Deputy Labey said he already had £250,000 allocated this year to pay for such a scheme and other £250,000 set aside for next year.
The No Use Empty initiative was launched in 2005 by Kent County Council with an aim to “substantially increase the numbers of long-term empty homes returned to use as quality housing through a range of interventions including financial assistance to owners.”
Since then, the NUE scheme has issued 375 loans supporting 1,222 units of accommodation being brought back into use. It has provided more that £42.9m of funding. Since its inception, the total number of long-term empty properties in Kent has reduced from 9,000 to 6,032.
NUE Kent announce launch of £2.2m NUE South Essex loan scheme!https://t.co/4YhlylXgwD#NoUseEmpty #KentCountyCouncil #Kent #Essex #SouthEssex pic.twitter.com/J03cPBPup1— No Use Empty Scheme (@NUEKent) April 19, 2022
Pictured: The Kent No Use Empty scheme was recently extended into Essex.

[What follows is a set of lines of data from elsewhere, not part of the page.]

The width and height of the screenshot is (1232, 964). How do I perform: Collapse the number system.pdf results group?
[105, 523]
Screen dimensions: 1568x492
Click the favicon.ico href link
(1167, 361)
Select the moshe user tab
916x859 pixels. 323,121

Loans can be made available for properties that have been empty for at least six months or more. The maximum loan permitted in Kent is £25,000 per property, up to a total maximum of £175,000.

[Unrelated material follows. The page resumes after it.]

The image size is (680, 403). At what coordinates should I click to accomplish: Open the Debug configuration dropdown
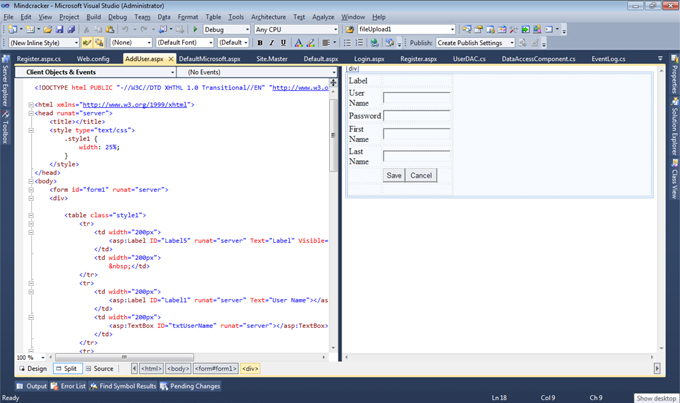(226, 30)
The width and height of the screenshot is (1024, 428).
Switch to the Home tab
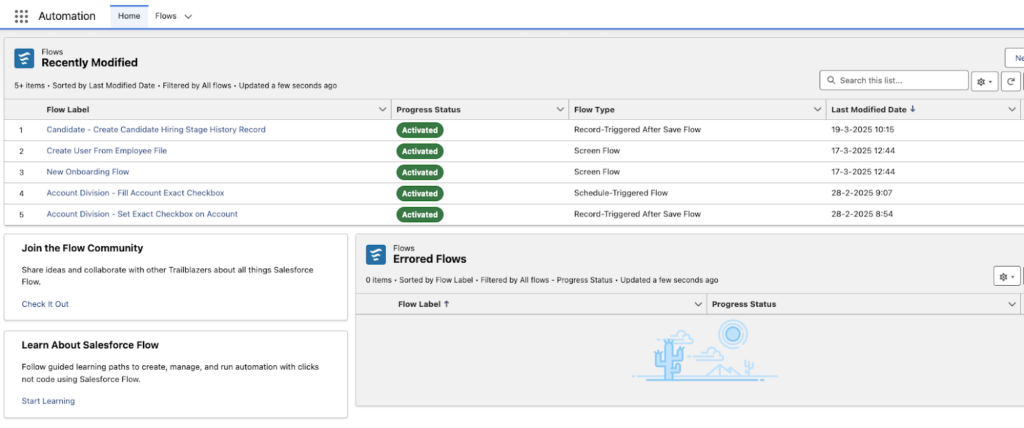[x=129, y=16]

Deputy Labey shared his thoughts after being asked for his views on a statistic in the recently published Census, which revealed that there were 4,027 vacant homes in Jersey last year – meaning that almost one in ten private dwellings are empty.
The Minister said that work had begun this year by the Government’s ‘Strategic Housing and Regeneration Team to find the best ways to get empty properties back into use.
HR added that a study in 2011 had identified reasons for 50% of the empty stock at the time. 29% of them had been between occupancy, while another 23% were holiday homes.
Deputy Kirsten Morel, who asked the original question, said he welcomed the initiative, adding that, even if 25% of vacant properties were filled, that would be another 1,000 homes available for islanders.
The Housing Minster said he also supported the setting up of a property register, although it would not capture homes that had been empty for decades.